To understand the definition of this word more clearly, it can be simply broken into three parts:
1. Nama: to bow
2. As: I
3. Te: you
Combining these three parts, the literal meaning of this word can be derived as: “I bow to you.”
The word Namaste signifies a deep sense of respect. In India, the gesture itself is enough to denote the word without it being spoken.
How to make the gesture of Namaste
Performing Namaste is simple. At the heart chakra, keep your hands placed together, and with eyes closed, bow your head.
Namaste between teacher and student
Between a guru and shishya (teacher and student), Namaste draws them together toward timelessness and a point of connection, freeing them from the clutches of ego. When performed with depth and feeling, and with surrendering of the mind, a profound amalgamation of the spirits blossoms.

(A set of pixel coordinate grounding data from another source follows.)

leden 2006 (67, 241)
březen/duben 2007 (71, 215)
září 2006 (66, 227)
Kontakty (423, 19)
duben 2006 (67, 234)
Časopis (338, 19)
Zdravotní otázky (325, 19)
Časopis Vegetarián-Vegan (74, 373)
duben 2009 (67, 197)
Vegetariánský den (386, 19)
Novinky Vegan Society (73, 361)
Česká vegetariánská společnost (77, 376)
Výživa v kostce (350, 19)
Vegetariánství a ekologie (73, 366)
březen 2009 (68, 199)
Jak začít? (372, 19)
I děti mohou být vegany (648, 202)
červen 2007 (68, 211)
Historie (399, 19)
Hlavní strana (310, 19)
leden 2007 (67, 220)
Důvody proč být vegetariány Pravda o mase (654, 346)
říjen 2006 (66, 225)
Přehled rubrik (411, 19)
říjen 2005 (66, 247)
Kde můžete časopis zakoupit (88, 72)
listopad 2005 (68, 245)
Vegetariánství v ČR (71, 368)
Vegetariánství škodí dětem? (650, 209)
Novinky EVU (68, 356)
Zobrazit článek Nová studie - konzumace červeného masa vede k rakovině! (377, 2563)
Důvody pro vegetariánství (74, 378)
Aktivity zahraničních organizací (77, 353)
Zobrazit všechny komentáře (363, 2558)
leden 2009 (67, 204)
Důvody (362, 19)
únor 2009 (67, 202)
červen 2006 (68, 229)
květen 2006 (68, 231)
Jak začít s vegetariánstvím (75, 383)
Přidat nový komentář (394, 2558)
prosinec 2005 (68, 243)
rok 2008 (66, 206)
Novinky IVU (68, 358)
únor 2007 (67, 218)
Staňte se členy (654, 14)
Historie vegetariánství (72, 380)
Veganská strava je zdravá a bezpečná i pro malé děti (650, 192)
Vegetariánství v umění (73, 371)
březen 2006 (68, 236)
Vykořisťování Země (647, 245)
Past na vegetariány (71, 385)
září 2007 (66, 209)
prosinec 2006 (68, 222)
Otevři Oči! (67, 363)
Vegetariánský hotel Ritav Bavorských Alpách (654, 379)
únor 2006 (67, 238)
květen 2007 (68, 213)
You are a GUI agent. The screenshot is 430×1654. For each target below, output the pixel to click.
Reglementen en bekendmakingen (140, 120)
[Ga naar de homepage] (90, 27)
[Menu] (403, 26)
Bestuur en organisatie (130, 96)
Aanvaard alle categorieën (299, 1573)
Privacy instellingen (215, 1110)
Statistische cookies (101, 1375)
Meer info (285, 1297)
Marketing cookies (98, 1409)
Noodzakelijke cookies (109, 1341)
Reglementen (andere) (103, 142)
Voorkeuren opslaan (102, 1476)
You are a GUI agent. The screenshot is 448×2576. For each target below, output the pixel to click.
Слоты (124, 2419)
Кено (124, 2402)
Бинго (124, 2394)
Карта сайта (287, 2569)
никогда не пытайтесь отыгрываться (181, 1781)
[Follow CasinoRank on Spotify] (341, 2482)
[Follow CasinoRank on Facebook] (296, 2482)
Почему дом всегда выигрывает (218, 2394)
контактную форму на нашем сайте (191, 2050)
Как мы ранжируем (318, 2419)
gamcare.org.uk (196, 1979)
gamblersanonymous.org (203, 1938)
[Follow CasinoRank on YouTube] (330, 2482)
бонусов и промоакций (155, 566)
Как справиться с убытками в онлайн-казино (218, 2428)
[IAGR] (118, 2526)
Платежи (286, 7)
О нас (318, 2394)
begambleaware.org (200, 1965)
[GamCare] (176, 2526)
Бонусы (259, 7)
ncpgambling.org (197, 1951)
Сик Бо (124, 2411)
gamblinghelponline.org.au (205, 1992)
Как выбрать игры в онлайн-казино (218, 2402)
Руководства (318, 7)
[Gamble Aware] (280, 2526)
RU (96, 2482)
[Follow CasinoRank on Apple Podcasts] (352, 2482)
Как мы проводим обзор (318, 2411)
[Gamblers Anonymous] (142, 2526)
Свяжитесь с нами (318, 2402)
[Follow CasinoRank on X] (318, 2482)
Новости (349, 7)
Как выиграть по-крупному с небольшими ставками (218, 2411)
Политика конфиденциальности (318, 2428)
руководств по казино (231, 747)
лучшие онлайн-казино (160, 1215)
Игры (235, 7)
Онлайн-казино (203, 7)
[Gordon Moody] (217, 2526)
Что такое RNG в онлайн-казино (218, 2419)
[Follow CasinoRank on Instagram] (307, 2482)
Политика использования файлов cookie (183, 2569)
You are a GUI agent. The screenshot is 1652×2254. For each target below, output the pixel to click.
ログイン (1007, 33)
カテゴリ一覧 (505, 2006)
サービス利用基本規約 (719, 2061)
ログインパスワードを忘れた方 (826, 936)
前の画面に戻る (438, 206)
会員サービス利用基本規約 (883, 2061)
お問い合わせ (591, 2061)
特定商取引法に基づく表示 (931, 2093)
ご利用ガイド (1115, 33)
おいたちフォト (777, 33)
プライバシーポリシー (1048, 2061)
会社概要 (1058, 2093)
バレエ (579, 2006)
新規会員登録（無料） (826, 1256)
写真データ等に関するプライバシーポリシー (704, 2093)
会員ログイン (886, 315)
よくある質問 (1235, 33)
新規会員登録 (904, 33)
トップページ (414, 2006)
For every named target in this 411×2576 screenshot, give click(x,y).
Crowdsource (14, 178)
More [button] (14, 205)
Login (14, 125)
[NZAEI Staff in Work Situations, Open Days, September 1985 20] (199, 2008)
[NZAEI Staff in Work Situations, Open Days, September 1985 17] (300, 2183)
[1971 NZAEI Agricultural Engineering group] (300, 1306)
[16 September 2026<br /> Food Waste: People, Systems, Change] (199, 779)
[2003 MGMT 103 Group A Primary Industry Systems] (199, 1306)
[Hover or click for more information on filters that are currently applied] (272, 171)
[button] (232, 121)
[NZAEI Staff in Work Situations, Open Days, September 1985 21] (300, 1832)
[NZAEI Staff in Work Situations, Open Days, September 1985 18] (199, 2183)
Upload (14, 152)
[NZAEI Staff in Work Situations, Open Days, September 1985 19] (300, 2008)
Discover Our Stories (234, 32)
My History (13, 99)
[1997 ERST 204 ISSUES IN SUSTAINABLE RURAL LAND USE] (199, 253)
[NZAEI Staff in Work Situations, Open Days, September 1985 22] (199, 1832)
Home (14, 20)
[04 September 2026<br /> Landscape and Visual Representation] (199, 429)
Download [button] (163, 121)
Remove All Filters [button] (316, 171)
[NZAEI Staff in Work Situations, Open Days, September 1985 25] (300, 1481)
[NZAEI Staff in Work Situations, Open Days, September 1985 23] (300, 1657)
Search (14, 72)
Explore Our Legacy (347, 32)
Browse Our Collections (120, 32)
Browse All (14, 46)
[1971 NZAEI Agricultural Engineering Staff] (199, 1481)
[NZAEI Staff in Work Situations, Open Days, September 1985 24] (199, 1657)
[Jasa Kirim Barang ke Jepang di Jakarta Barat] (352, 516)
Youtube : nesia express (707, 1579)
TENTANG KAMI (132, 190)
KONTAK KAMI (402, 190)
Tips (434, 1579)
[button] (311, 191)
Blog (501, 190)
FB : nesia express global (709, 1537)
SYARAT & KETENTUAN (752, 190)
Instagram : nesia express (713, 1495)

Difference between Namaste and Om
While Om is used to express the infinite marvel of the earth, Namaste is used more as a form of greeting or as a gesture of “thank you,” passed from a yogi to another. Thus, Namaste is more of a salutation, while Om is a highly sacred word that relates to the higher and deeper force in the universe.
Namaste: how to pronounce the word correctly
If you haven’t heard this word being properly pronounced before, then you may have pronounced it yourself as “nah-mast-ee”—a common way of mispronouncing the word for the first timers. In reality, the correct pronunciation of this word is “nah-mah-stay.”
Some interesting facts about Namaste
1. In countries like India, Namaste is a popular form of cultural practice. It is used as a way of saying of “good day” or “greetings.”
2. As opposed to a handshake or an embrace or a form of kissing, which is seen in some other cultures, Namaste is a different form that denotes a more respectful, “non-contact” way of greeting that has a universal application when one meets people of varying age, status, or gender.
3. It is unfortunate, however, that the origin of the word is yet unknown, in spite of it being used for multiple purposes throughout the years. As per some, it might have been used as a mark of complete submission from an individual toward another and as an acknowledgement of respect toward elders.
4. Namaste is popular in Nepal too where you might have spotted this gesture if you have ever visited that part of the globe.
5. Namaste is used by Buddhists as a mark of the respect that they have for each other.
6. Namaste is used by the Hindus as a mark of offering or worship to a deity.
7. Instead of using this particular word, sometimes the phrase “Namo vah” may also be used, which carries a similar meaning. However, it’s mostly used in case of three or more individuals wanting to show respect for the divine that is in each other.
8. Namaste has its other versions too as used by other cultures, such as the Japanese who use “Gassho” when they shake hands.
In the West, you may have heard the word Namaste at the beginning (and the end) of a yoga or meditation session.
When Namaste can be incorporated in one’s class
Ideally, a typical yoga class begins and ends with saying Namaste. Most of the time, you might find the word being said when the mind is not as much active and the room radiates greater peaceful vibes.
Namaste is initiated by the teacher as a gesture of respect and gratitude toward their own mentors and students. This word encourages students to bond with their roots and thus allow the truth out—the truth that believes in oneness of all.